### WORK INSTRUCTION
The full listing, exactly as written and with no images, is the expected output.

── RECORDS FOR PROCESSING ──

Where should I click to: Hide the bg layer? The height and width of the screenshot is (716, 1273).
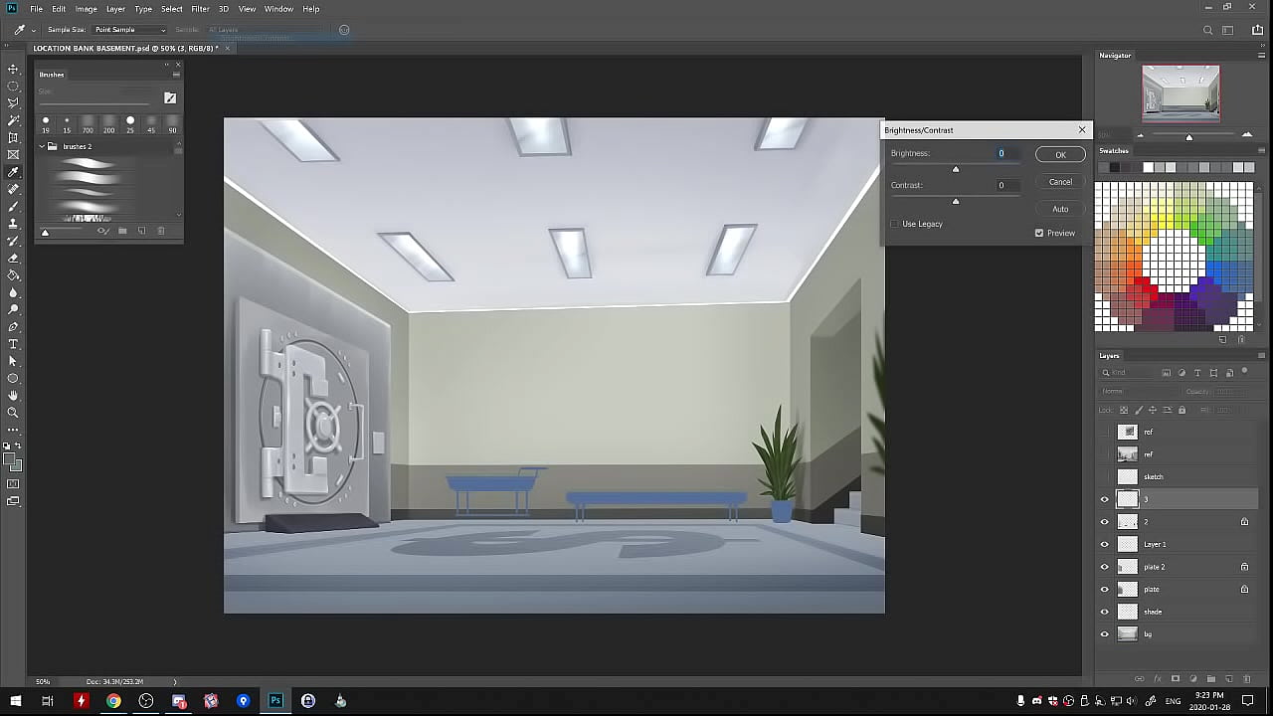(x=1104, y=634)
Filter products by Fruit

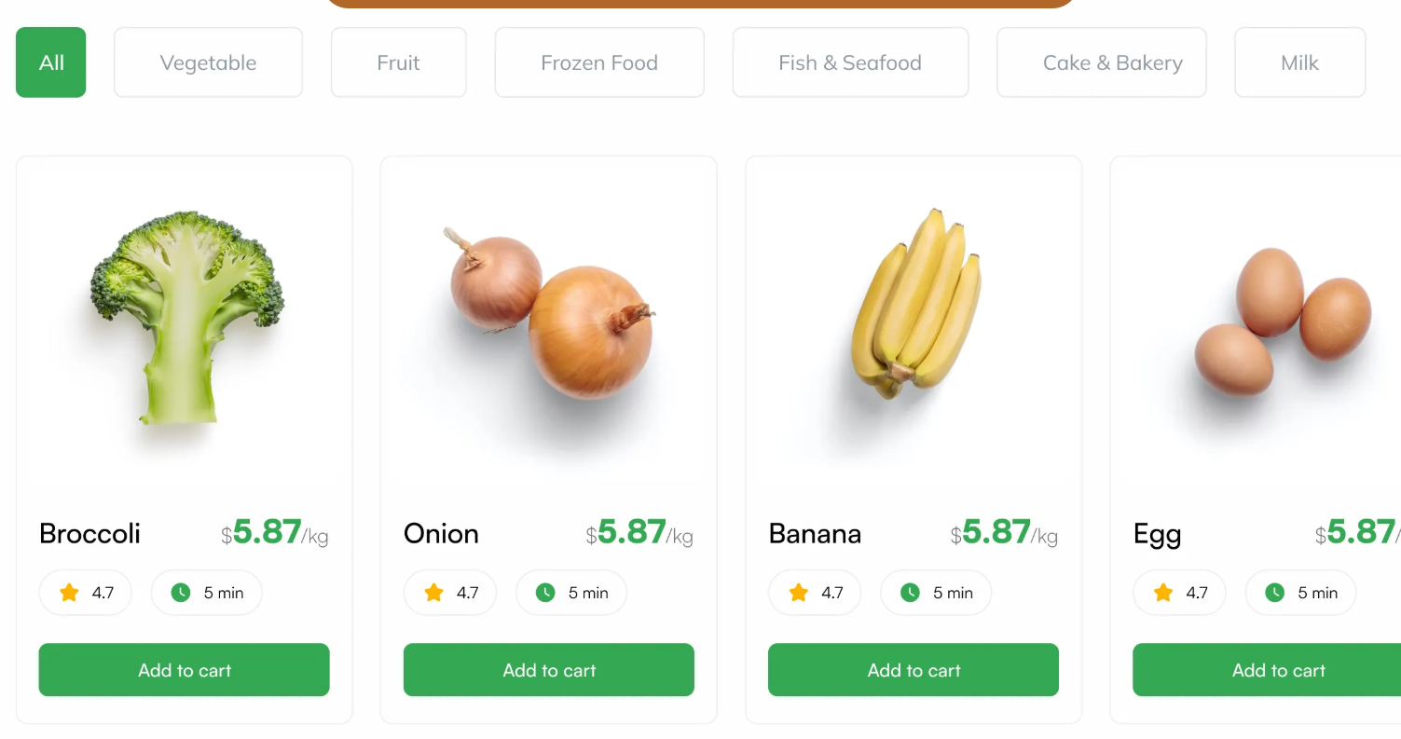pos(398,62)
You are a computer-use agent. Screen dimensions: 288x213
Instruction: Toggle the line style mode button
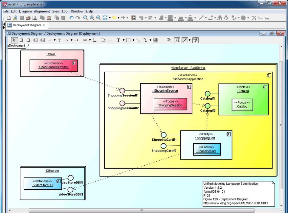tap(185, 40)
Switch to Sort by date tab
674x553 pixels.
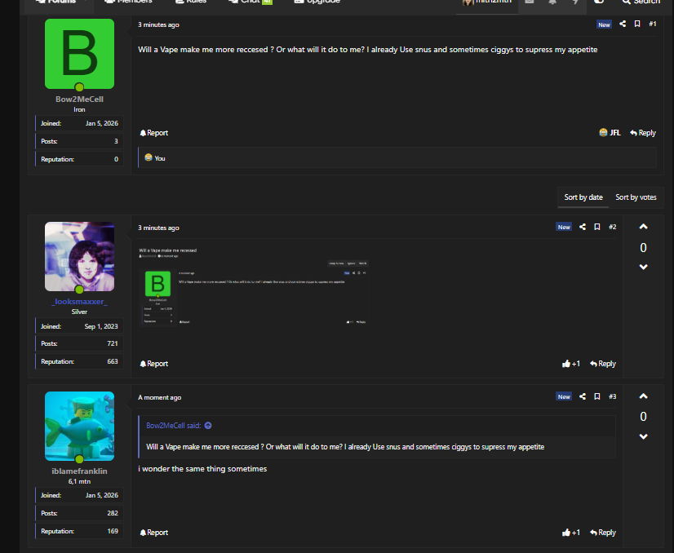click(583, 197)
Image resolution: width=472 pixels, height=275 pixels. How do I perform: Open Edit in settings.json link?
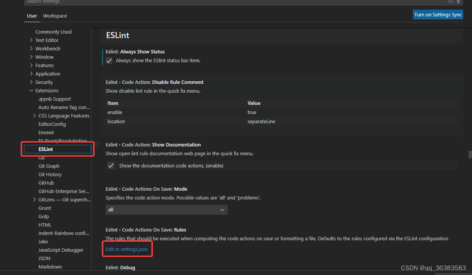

───

### RESULT OF THIS TASK
Where should I click to: Hide the bg layer? The height and width of the screenshot is (716, 1273).
(x=1104, y=634)
Filter products by Fruit

pos(398,62)
You are a computer-use agent. Screen dimensions: 288x213
Instruction: Toggle the line style mode button
tap(185, 40)
Switch to Sort by date tab
674x553 pixels.
click(583, 197)
Image resolution: width=472 pixels, height=275 pixels. How do I perform: Open Edit in settings.json link?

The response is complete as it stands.